▶ **EXTRACTED DATA**:
══════════

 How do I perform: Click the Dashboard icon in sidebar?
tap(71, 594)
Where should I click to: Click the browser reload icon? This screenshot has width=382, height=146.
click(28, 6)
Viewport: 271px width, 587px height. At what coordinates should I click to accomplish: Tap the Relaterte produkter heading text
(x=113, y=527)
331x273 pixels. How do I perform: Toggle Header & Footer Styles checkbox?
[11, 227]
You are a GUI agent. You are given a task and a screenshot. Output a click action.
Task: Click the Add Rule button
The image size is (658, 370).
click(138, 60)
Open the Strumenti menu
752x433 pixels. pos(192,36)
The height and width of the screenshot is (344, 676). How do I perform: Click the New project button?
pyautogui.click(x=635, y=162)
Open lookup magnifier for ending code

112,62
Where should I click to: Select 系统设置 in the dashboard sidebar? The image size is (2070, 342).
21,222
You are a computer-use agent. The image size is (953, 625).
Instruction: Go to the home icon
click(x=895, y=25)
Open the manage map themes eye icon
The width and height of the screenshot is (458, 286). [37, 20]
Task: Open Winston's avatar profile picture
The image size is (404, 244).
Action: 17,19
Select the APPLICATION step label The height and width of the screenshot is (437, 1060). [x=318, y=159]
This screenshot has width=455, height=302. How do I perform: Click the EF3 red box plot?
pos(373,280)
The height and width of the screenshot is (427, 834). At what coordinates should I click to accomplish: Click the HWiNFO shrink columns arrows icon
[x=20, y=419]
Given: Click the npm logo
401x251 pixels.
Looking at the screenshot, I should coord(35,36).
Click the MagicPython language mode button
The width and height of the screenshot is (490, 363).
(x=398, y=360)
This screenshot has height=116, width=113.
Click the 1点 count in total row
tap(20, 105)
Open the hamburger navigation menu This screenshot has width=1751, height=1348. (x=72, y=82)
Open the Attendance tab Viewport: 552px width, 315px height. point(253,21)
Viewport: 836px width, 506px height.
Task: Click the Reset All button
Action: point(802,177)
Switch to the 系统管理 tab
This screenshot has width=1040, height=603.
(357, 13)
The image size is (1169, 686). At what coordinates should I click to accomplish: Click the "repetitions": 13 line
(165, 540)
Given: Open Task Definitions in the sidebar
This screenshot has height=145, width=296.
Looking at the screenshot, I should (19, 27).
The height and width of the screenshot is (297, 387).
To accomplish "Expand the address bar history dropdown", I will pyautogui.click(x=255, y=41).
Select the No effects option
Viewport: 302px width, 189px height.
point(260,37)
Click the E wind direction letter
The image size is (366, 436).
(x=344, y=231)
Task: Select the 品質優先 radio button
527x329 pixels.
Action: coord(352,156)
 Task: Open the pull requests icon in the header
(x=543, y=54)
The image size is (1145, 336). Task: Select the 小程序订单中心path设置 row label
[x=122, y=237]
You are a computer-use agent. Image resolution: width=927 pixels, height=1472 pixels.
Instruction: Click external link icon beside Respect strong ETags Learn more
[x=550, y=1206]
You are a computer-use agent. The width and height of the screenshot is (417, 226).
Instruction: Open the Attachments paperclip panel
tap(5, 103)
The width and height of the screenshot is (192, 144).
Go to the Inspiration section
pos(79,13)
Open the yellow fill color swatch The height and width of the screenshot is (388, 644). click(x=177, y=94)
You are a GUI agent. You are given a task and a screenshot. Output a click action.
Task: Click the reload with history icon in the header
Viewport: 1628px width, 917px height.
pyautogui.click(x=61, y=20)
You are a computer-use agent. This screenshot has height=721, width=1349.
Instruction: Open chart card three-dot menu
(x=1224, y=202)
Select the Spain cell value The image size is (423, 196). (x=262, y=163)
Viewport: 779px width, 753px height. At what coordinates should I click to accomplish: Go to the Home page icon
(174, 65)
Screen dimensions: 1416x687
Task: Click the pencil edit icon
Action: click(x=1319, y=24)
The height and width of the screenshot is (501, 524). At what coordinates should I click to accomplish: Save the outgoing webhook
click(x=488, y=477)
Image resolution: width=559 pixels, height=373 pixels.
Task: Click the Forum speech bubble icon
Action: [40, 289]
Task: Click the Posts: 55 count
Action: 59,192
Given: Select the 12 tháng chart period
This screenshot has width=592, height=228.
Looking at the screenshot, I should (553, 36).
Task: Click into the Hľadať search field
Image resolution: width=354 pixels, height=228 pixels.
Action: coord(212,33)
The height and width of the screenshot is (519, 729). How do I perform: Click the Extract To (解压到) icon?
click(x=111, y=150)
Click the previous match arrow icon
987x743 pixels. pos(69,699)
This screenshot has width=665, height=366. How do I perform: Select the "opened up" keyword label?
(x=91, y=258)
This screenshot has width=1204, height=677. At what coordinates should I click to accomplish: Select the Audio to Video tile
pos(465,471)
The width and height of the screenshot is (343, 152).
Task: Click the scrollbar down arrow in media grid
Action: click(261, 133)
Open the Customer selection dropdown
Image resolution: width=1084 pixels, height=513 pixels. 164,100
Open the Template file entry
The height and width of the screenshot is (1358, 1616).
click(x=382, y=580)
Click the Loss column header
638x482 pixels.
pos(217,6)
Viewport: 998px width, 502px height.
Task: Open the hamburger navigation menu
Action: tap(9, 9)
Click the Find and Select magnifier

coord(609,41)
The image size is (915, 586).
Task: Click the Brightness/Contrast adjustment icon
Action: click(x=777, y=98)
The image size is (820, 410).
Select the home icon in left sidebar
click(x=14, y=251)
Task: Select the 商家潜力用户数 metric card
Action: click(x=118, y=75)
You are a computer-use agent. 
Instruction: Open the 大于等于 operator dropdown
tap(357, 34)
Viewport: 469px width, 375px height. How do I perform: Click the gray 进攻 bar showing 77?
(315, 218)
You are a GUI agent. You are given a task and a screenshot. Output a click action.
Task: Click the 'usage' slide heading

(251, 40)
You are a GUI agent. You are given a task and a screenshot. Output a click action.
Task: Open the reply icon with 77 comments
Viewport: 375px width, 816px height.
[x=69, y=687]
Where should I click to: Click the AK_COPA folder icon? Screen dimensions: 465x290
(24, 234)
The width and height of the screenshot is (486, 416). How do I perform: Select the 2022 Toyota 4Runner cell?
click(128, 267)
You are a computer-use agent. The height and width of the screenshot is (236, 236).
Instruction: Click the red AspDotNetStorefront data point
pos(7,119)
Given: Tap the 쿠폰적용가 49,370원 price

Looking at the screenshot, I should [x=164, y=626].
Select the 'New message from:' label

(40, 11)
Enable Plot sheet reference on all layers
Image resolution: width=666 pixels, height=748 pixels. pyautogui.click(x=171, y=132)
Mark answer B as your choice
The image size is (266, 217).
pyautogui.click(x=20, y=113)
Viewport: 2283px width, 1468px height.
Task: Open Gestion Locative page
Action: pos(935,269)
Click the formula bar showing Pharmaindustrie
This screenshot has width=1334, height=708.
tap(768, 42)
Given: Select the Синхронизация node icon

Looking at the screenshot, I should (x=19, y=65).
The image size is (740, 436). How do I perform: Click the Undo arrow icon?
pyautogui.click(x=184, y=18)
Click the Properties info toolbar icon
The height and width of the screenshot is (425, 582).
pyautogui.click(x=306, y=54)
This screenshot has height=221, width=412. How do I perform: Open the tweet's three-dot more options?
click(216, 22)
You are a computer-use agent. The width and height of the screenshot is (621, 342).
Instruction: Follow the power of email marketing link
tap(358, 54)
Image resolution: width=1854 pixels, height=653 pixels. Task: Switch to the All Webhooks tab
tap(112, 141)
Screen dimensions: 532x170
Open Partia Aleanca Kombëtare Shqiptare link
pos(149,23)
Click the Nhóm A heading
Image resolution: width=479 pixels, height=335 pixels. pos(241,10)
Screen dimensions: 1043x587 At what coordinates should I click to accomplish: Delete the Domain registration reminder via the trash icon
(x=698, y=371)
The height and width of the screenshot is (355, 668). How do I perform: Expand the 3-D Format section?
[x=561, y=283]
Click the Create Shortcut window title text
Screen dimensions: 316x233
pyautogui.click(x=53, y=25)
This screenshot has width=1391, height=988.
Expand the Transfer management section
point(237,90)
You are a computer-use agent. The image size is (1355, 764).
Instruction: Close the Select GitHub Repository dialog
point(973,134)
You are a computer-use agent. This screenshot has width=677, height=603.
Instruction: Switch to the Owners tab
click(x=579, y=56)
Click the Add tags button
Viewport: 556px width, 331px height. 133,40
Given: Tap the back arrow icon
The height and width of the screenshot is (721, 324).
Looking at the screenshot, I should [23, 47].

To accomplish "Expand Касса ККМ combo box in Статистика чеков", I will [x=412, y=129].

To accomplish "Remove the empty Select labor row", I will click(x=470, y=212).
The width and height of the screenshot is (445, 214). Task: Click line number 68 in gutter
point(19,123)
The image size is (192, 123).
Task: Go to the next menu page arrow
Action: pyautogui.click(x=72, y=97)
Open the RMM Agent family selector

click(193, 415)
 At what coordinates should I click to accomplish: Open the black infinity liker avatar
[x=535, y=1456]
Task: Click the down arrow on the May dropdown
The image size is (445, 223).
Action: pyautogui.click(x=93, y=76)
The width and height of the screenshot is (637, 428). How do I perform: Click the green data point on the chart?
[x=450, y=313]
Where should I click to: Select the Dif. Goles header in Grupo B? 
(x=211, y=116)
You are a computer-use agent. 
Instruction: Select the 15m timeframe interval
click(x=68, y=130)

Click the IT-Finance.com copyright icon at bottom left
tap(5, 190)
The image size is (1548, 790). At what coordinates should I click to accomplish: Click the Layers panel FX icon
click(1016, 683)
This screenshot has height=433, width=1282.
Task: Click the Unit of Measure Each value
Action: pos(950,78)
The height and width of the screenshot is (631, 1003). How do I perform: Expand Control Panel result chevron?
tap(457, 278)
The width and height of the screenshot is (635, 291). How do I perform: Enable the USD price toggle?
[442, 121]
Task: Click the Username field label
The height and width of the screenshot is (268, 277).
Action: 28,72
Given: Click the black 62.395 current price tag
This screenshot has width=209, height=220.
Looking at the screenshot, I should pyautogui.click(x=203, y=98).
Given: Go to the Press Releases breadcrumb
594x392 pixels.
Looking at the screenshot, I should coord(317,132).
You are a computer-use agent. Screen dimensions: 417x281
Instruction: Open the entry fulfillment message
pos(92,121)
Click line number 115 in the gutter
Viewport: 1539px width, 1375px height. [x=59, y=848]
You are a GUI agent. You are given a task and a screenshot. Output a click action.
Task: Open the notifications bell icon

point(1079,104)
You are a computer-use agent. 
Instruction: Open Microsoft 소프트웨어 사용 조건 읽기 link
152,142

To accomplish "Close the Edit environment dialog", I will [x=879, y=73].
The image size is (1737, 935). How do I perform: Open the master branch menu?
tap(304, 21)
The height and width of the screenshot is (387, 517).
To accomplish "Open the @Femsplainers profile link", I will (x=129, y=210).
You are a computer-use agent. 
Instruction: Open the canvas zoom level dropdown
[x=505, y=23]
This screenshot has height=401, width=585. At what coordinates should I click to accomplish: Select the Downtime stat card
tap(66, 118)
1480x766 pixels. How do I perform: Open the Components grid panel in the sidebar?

══════════

▶ **EXERCISE**: Copy the data from the line with "Select the APPLICATION" to the line with "pos(373,280)", substituting "bar chart" for "box plot" and leaving everything else unchanged.

▶ **FINISHED ANSWER**:
Select the APPLICATION step label The height and width of the screenshot is (437, 1060). [x=318, y=159]
This screenshot has width=455, height=302. How do I perform: Click the EF3 red bar chart?
pos(373,280)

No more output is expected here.